Ik had ook al gehoord van de wekelijkse quizzen in de Ploeg in Gent, maar meer dan een geïnteresseerd “ha ja?” was daar nog niet van gekomen. Nu blijken de anderen van mijn team daar wel aan mee te doen, en vandaag kwamen ze volk te kort. Ik heb me dus naar de Ploeg gerept – alleen was me niet heel duidelijk hoe ik daar met de auto moest geraken, nu de Reep veranderd is van richting, zonder drie kilometer om te rijden, maar bon.

De quiz zelf viel me wat tegen, om eerlijk te zijn. Nee, da’s verkeerd geformuleerd: de quiz op zich was prima, maar quizzen in een café waar mensen aan het tafeltje naast jou gewoon iets komen drinken, en ze achter jou aan het biljarten zijn, da’s niet goed voor de verstaanbaarheid. En ik weet niet wat het was – de heren verzekerden me dat ze al verschillende keren gewonnen hadden – maar we eindigden laatste. Verdiend laatste, overigens, wat hebben wij zitten prutsen zeg!

Maar goed, Gent Quizt dus.

Parkinson

Vandaag kwam ons pa hier toe met een grote, grote glimlach op zijn gezicht. Hij liep kaarsrecht, en hij schudde niet meer. Hij heeft al een jaar of drie Parkinson, en op sommige dagen schudden zijn handen zo hard dat hij zelfs geen koffie kan drinken zonder te morsen.

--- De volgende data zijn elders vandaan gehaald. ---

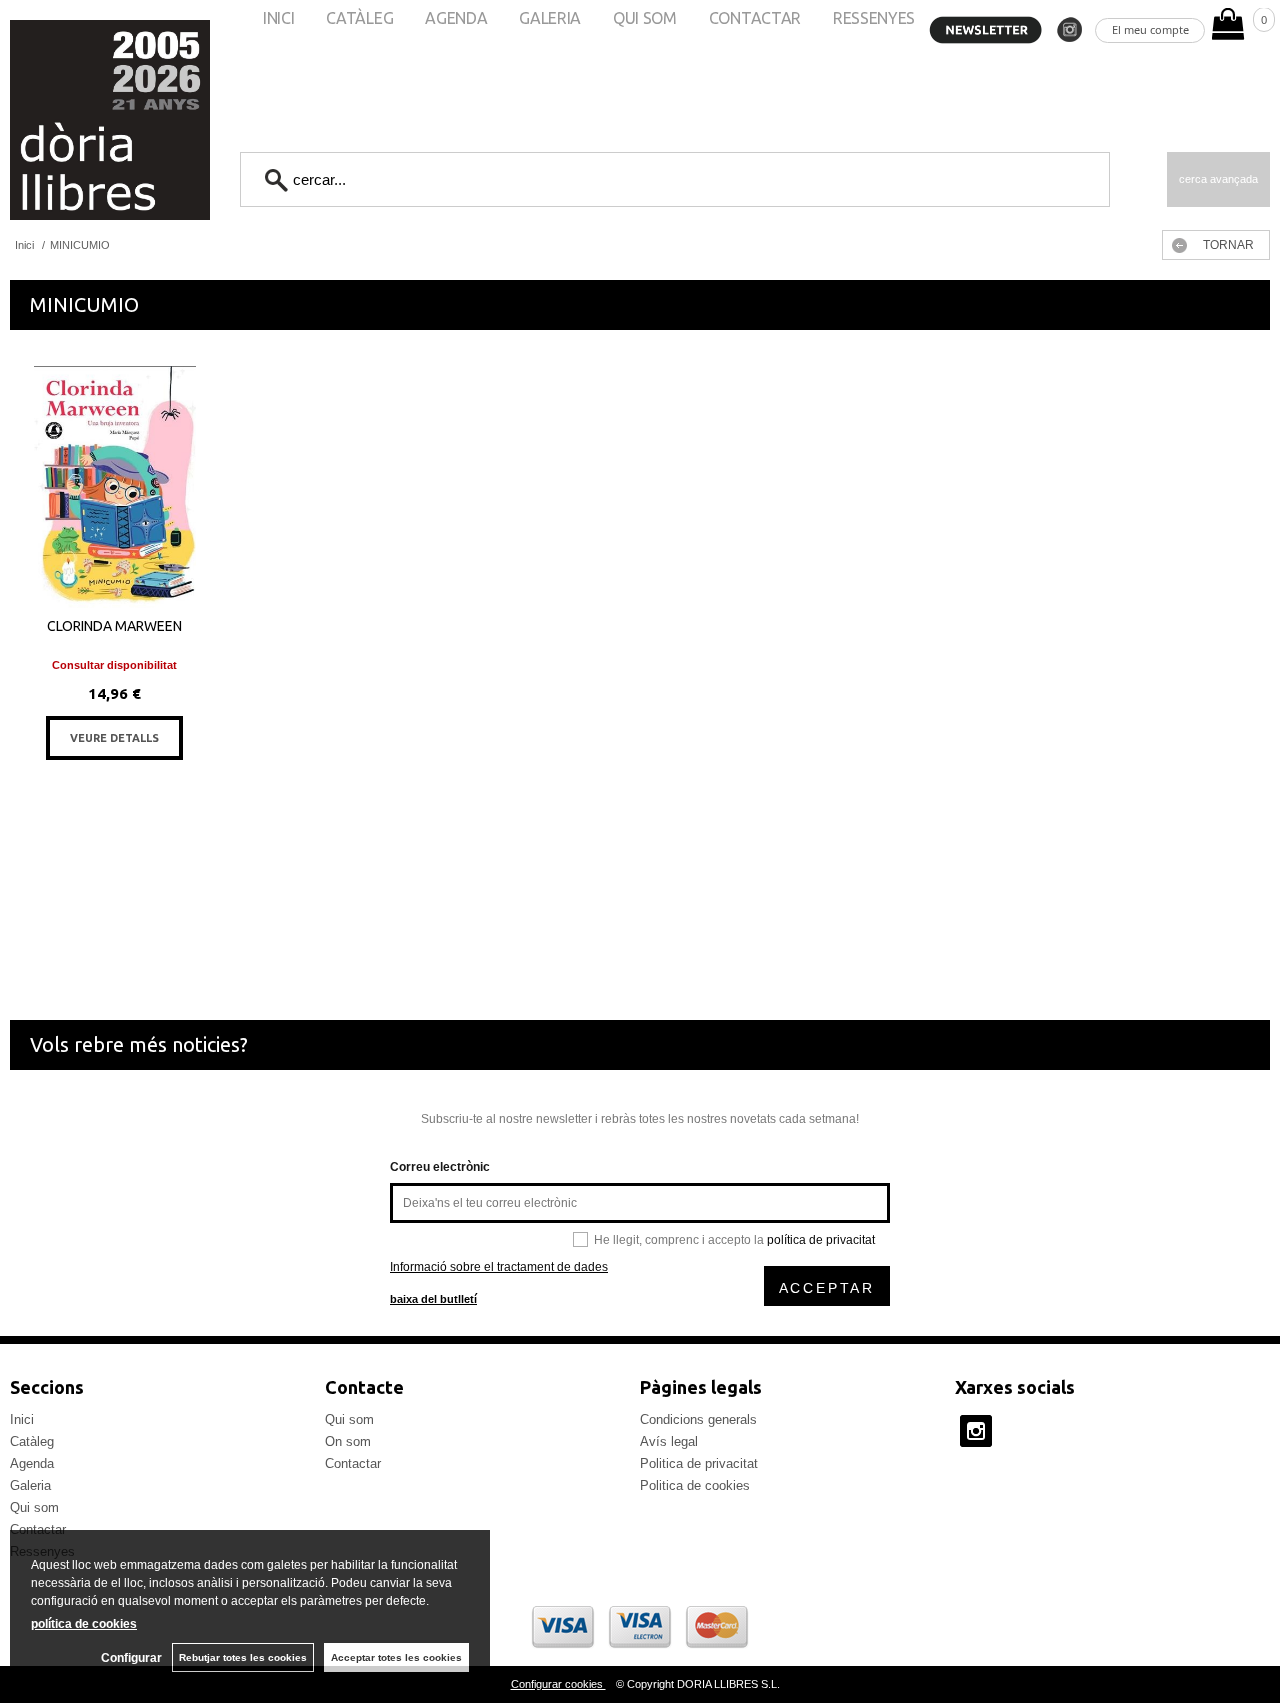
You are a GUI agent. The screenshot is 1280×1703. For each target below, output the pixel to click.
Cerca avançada (1218, 179)
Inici (22, 1419)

Maar bon, het schudden is dus weg. De vermoeidheid ook, zegt hij, en hij is precies helderder ook, vindt hij van zichzelf. Vooral vermoeiender, ja :-p

We hebben ons suf zitten piekeren over wat de oorzaak zou kunnen zijn. De enige verandering is het feit dat hij een dag of vijf geleden gestopt is met zijn antidepressiva – hij is gewoon zonder gevallen – maar of dat zo’n verschil kan uitmaken op zo korte tijd, dat betwijfel ik.

Aan de ene kant is het fantastisch nieuws, aan de andere kant vertrouw ik het helemaal niet. Wat is er aan de hand? Hoe kan dit?

Morgen gaat hij naar de huisarts voor een volledige checkup, want hij vertrouwt het zelf niet eens. Als dat maar goed afloopt.